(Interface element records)
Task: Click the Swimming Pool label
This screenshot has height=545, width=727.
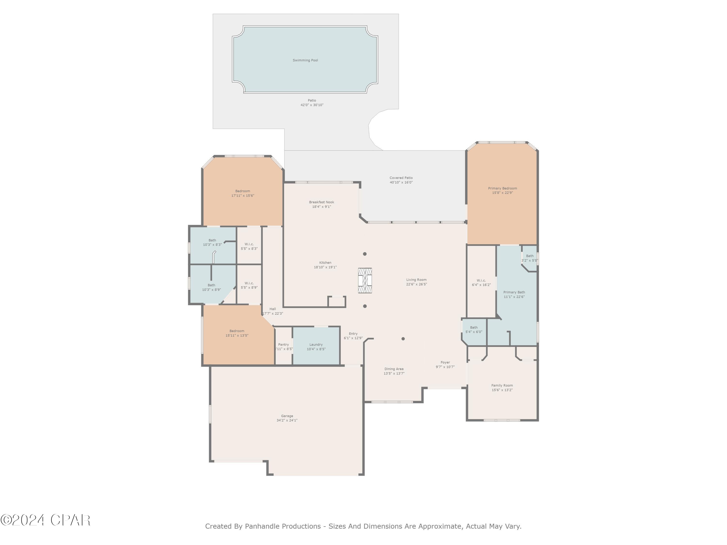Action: tap(305, 60)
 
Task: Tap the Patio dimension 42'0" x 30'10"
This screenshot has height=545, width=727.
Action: tap(312, 105)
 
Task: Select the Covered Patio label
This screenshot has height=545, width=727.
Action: tap(401, 178)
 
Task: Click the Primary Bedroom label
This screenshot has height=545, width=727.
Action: tap(502, 188)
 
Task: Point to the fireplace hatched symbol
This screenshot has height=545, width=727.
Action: tap(365, 280)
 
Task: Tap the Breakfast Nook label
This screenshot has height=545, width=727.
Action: tap(321, 202)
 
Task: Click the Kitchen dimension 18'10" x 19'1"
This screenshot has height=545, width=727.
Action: tap(325, 267)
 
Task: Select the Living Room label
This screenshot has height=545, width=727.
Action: tap(416, 280)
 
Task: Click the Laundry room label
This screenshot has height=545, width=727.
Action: tap(316, 345)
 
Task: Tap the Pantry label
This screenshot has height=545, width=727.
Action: tap(283, 345)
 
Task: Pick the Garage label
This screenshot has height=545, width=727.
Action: tap(287, 416)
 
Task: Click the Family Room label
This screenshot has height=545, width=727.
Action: tap(502, 385)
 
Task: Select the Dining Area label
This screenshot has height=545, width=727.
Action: tap(394, 369)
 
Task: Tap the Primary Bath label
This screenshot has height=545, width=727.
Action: tap(514, 292)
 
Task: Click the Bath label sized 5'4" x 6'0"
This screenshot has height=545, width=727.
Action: tap(474, 327)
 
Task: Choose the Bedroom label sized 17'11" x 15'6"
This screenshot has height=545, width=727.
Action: tap(243, 191)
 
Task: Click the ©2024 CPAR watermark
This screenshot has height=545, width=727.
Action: tap(45, 520)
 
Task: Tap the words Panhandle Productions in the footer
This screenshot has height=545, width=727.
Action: tap(283, 526)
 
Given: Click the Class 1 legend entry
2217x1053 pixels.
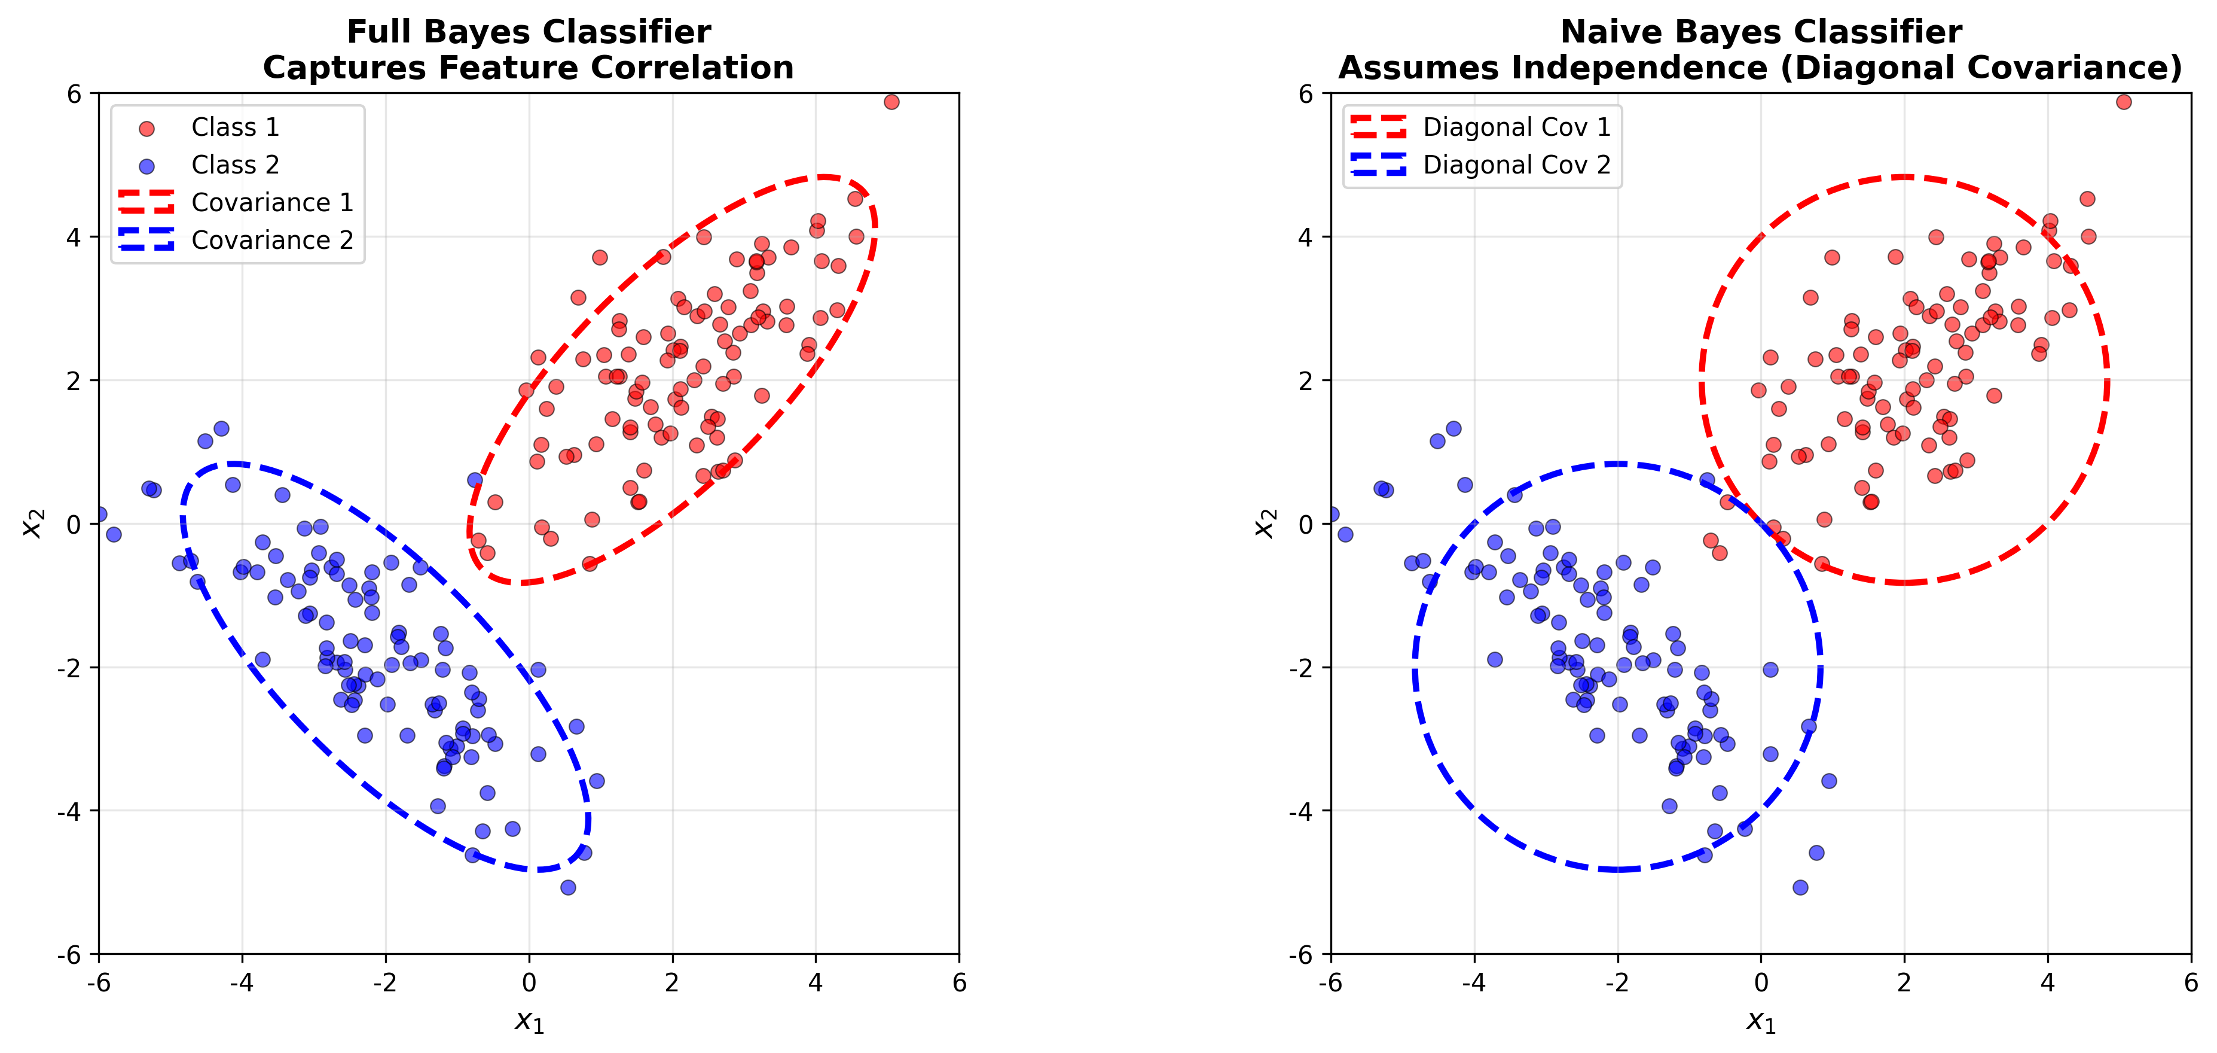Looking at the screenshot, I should [x=235, y=127].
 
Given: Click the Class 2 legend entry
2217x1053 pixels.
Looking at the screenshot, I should [x=235, y=165].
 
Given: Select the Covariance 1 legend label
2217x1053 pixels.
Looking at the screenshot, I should [x=272, y=202].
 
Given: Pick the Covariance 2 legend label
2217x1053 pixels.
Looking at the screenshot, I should [x=272, y=241].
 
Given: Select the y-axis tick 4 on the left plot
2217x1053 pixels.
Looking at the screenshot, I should [x=74, y=237].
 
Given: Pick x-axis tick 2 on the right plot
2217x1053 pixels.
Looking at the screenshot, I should [x=1904, y=982].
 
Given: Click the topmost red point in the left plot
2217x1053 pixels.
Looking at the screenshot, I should [x=891, y=102].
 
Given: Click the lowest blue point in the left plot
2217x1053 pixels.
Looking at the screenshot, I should [x=568, y=887].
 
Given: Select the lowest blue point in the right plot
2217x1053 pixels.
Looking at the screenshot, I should [x=1800, y=887].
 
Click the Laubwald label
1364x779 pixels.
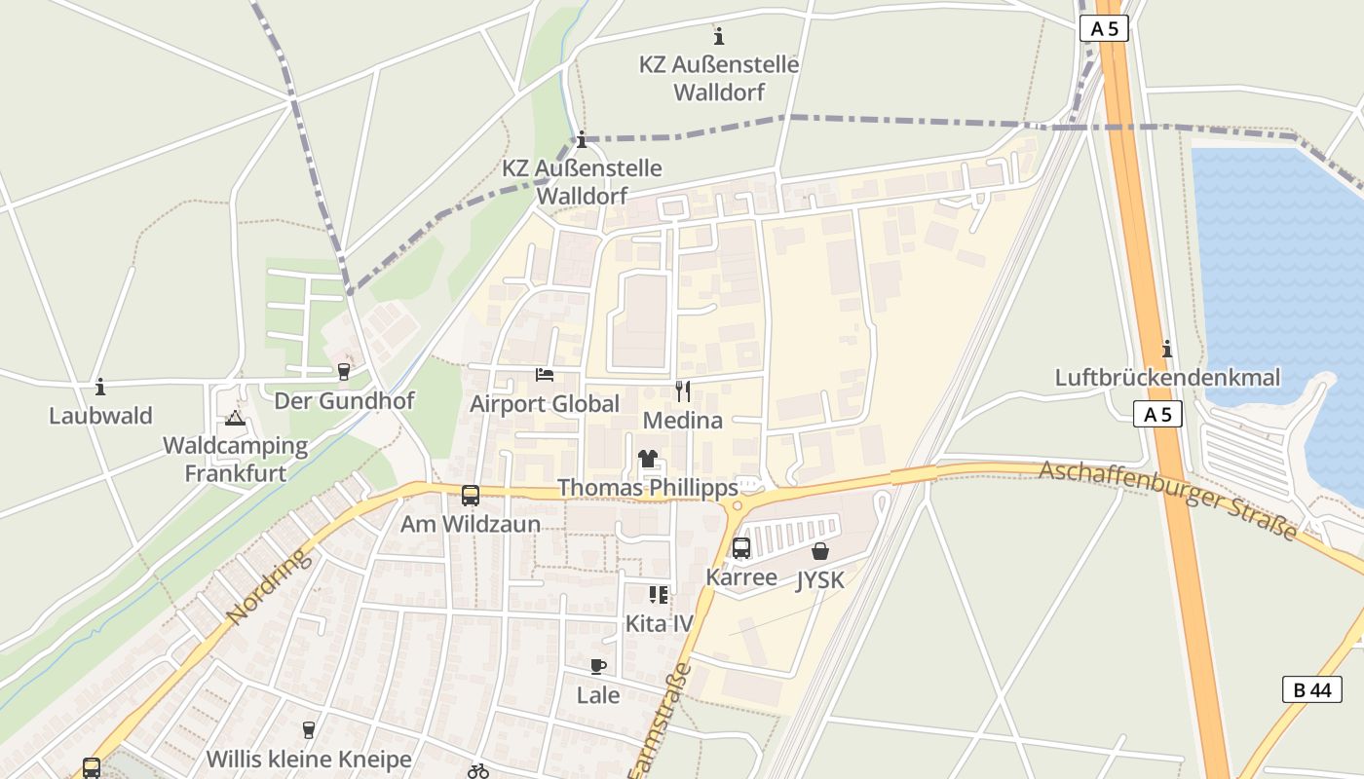(x=100, y=416)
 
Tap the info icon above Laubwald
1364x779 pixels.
(x=100, y=387)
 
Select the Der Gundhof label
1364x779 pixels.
(x=344, y=401)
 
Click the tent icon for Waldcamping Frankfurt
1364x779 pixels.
(x=234, y=419)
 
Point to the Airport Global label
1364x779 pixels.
(x=545, y=404)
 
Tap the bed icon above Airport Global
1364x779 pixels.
(x=545, y=375)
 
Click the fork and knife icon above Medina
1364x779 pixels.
(x=683, y=391)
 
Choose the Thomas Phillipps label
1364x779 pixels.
(x=647, y=487)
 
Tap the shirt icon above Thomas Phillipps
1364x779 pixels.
(x=648, y=458)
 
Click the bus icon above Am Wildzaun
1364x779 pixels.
(x=470, y=495)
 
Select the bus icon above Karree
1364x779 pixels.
(x=741, y=548)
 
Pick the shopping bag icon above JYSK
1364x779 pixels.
(x=820, y=551)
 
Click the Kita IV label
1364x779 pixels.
(x=659, y=623)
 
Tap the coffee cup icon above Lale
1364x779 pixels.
(x=598, y=667)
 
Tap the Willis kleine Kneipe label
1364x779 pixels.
(x=309, y=759)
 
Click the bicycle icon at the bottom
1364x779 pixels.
(x=478, y=771)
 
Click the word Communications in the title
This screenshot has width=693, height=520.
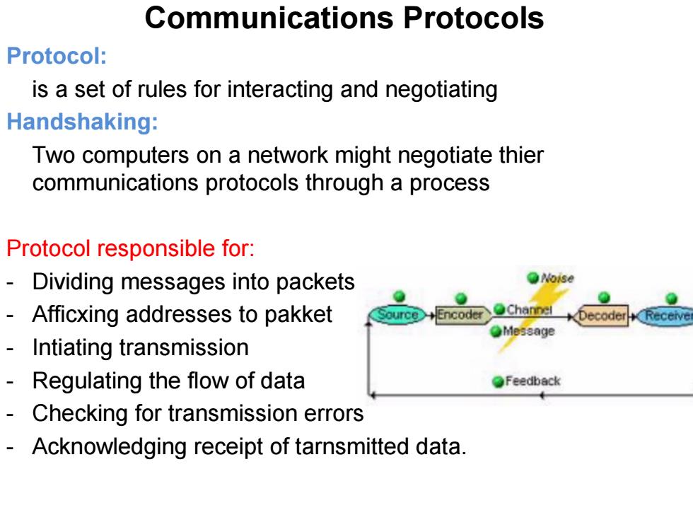(x=269, y=18)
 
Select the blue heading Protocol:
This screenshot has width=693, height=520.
(x=57, y=56)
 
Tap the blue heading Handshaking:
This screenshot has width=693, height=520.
(x=82, y=122)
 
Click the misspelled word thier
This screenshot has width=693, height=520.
(x=522, y=155)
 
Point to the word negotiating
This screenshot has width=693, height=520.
(x=441, y=90)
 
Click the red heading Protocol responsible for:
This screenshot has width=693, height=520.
(x=130, y=248)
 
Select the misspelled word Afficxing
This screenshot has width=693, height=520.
(x=76, y=315)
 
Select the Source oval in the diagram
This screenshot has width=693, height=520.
(x=397, y=315)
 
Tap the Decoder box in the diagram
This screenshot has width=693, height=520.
(x=602, y=316)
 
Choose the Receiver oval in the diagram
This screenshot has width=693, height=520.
(x=665, y=316)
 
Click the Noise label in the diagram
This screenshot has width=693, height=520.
(x=557, y=278)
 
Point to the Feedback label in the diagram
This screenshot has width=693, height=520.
(x=533, y=381)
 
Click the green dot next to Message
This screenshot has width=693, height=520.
(x=496, y=331)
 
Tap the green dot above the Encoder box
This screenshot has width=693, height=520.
(x=461, y=298)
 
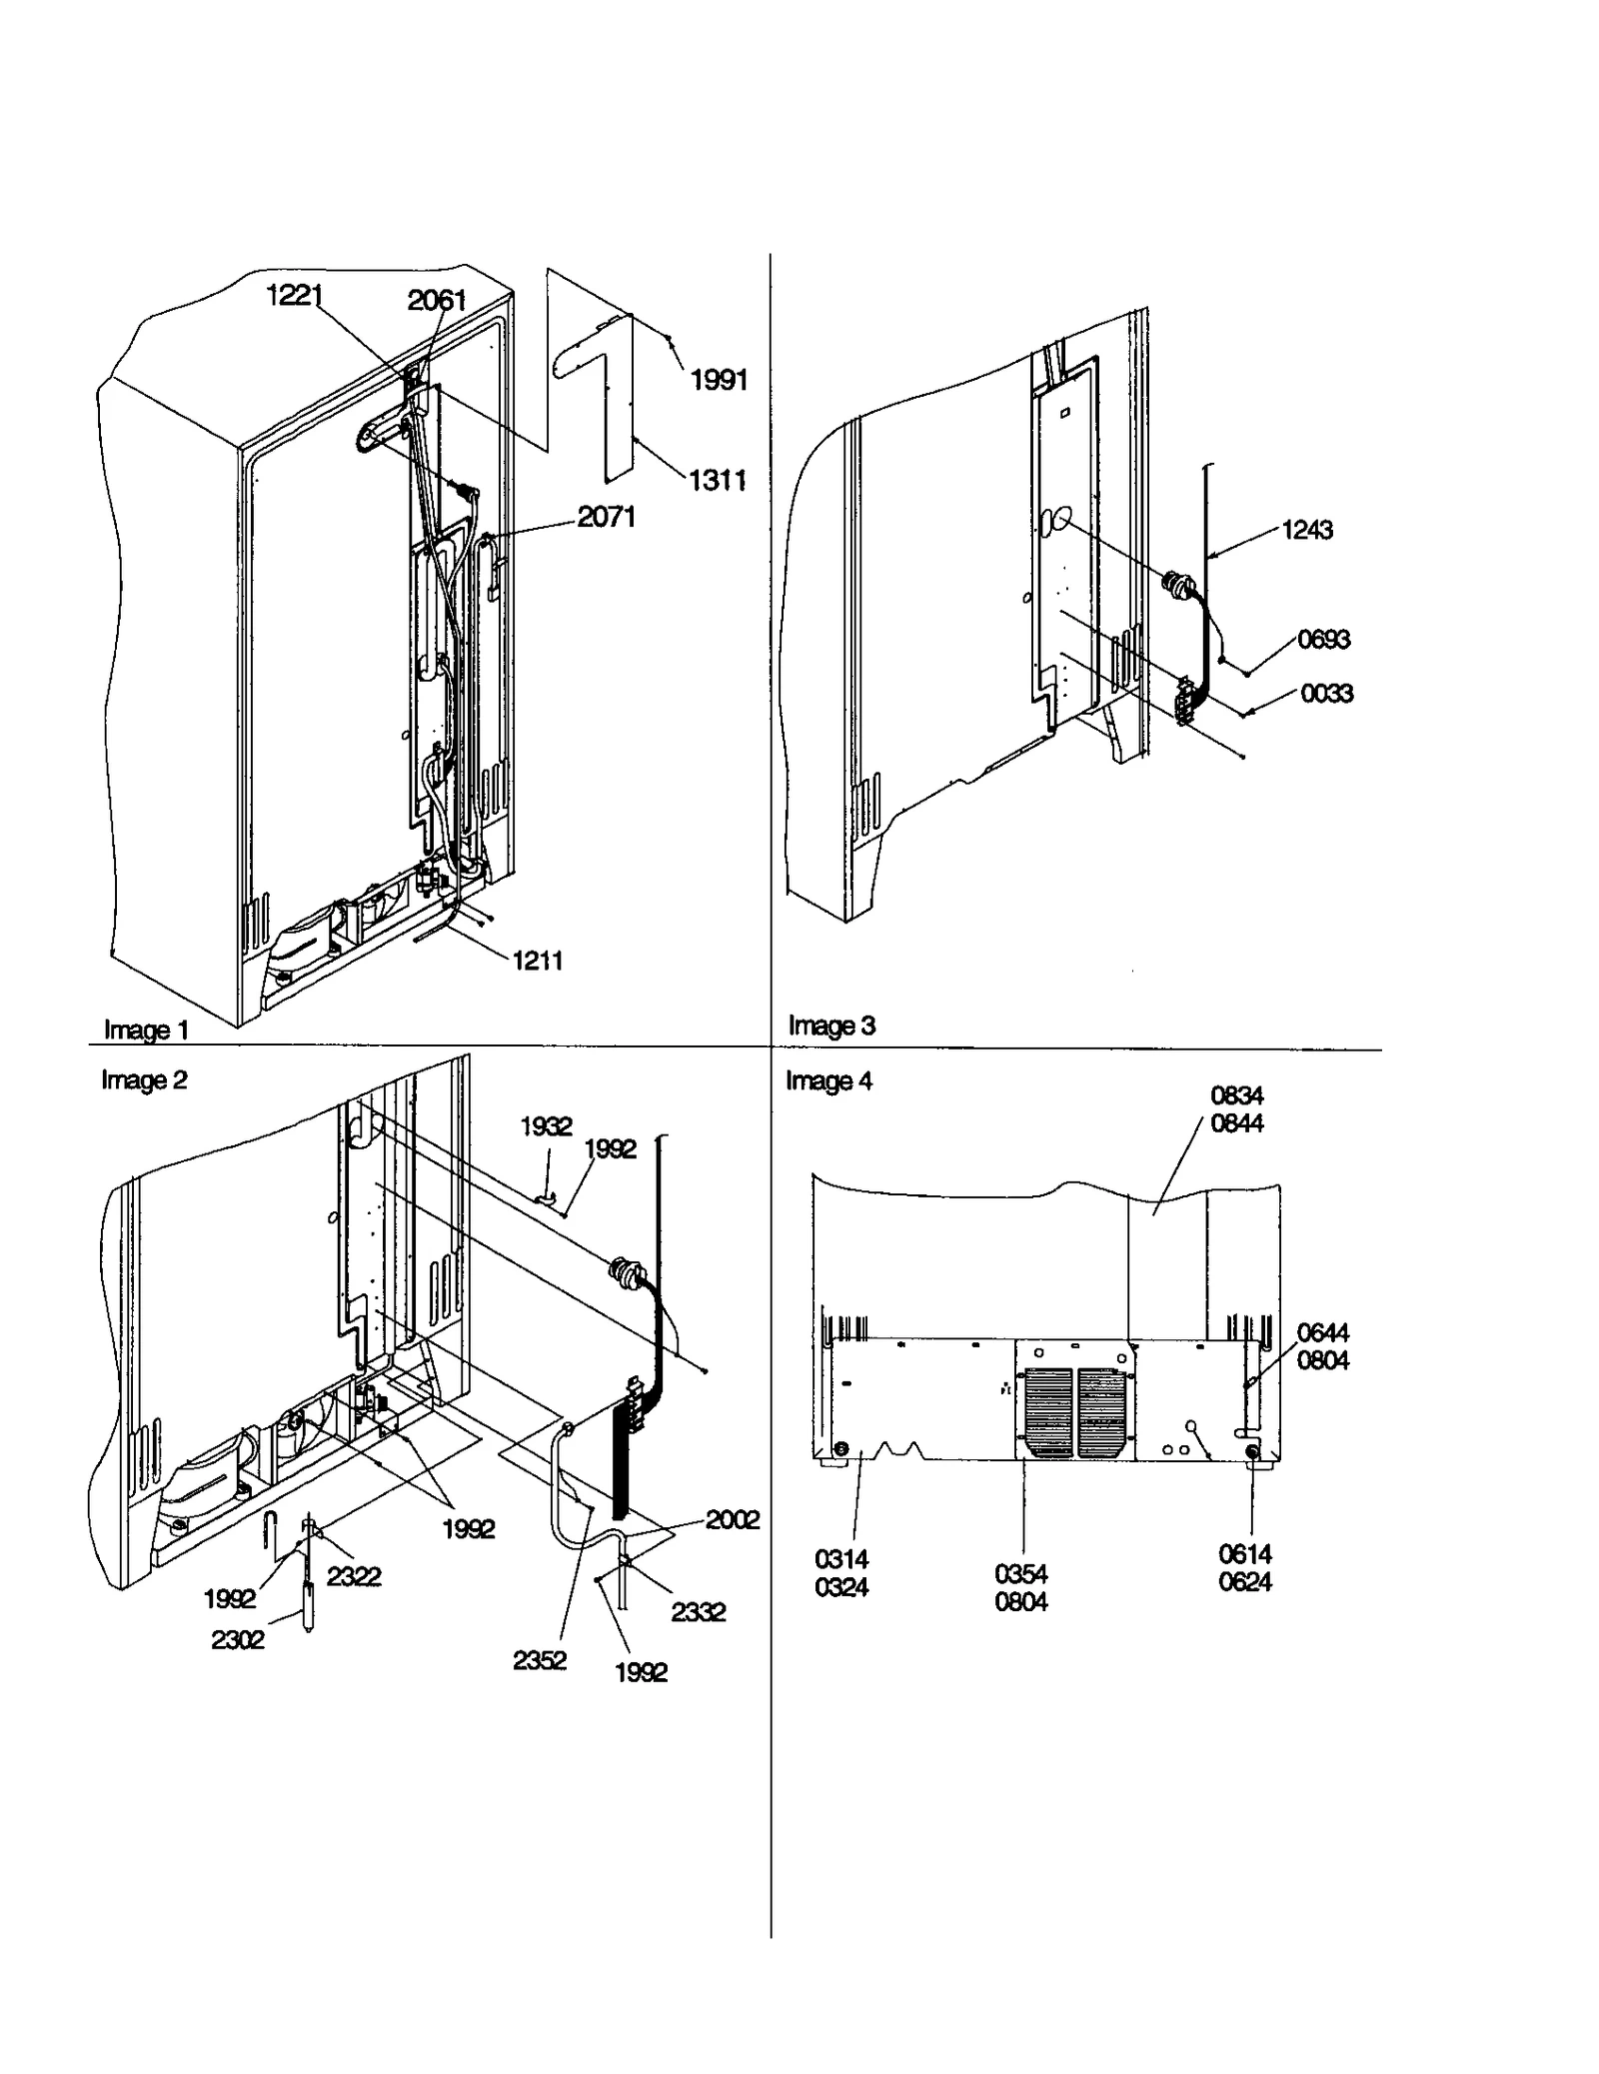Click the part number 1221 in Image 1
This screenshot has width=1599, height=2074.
pos(294,296)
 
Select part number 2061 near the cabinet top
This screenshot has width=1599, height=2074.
pos(437,300)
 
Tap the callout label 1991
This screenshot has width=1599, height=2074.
pos(719,380)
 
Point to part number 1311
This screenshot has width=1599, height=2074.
pos(717,481)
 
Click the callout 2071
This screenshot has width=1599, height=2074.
pos(606,517)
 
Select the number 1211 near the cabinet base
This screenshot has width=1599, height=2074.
pos(537,961)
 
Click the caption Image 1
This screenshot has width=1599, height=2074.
pos(146,1030)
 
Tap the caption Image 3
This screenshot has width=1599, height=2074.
pos(831,1026)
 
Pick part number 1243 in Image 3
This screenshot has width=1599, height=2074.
pos(1306,530)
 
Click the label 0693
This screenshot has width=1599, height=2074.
pos(1323,639)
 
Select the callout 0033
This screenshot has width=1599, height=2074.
pos(1326,693)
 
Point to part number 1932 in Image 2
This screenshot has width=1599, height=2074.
pos(546,1126)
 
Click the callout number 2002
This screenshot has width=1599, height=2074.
pos(732,1519)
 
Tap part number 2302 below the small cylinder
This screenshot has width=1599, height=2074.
pos(237,1639)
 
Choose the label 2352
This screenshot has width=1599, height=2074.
pos(539,1660)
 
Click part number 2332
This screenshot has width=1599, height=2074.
pos(698,1611)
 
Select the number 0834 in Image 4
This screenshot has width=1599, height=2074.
pos(1236,1095)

*WORK TO BE COMPLETED:*
Please rewrite the entries above, everything from the line containing "Click the fork and knife icon above Medina" down to the line containing "(x=665, y=316)", swapping "in the diagram" for "in the flowchart" and changing nothing else. Leave the pictures out of your answer.

*OUTPUT FOR THIS EXERCISE:*
Click the fork and knife icon above Medina
1364x779 pixels.
(x=683, y=391)
 
Choose the Thomas Phillipps label
1364x779 pixels.
(x=647, y=487)
 
Tap the shirt icon above Thomas Phillipps
1364x779 pixels.
(x=648, y=458)
 
Click the bus icon above Am Wildzaun
1364x779 pixels.
(x=470, y=495)
 
Select the bus icon above Karree
1364x779 pixels.
(x=741, y=548)
 
Pick the shopping bag icon above JYSK
1364x779 pixels.
(x=820, y=551)
 
Click the Kita IV label
1364x779 pixels.
(x=659, y=623)
 
Tap the coffee cup icon above Lale
1364x779 pixels.
(x=598, y=667)
 
Tap the Willis kleine Kneipe label
1364x779 pixels.
(x=309, y=759)
 
Click the bicycle icon at the bottom
1364x779 pixels.
(x=478, y=771)
 
Click the word Communications in the title
This screenshot has width=693, height=520.
(x=269, y=18)
 
Select the blue heading Protocol:
This screenshot has width=693, height=520.
(x=57, y=56)
 
Tap the blue heading Handshaking:
This screenshot has width=693, height=520.
(x=82, y=122)
 
Click the misspelled word thier
This screenshot has width=693, height=520.
(x=522, y=155)
 
Point to the word negotiating
This screenshot has width=693, height=520.
(x=441, y=90)
 
Click the red heading Protocol responsible for:
This screenshot has width=693, height=520.
(x=130, y=248)
 
Select the misspelled word Afficxing
This screenshot has width=693, height=520.
(x=76, y=315)
 
Select the Source oval in the flowchart
This screenshot has width=693, height=520.
(x=397, y=315)
 
Tap the Decoder box in the flowchart
This screenshot has width=693, height=520.
(x=602, y=316)
 
Choose the Receiver oval in the flowchart
This screenshot has width=693, height=520.
(x=665, y=316)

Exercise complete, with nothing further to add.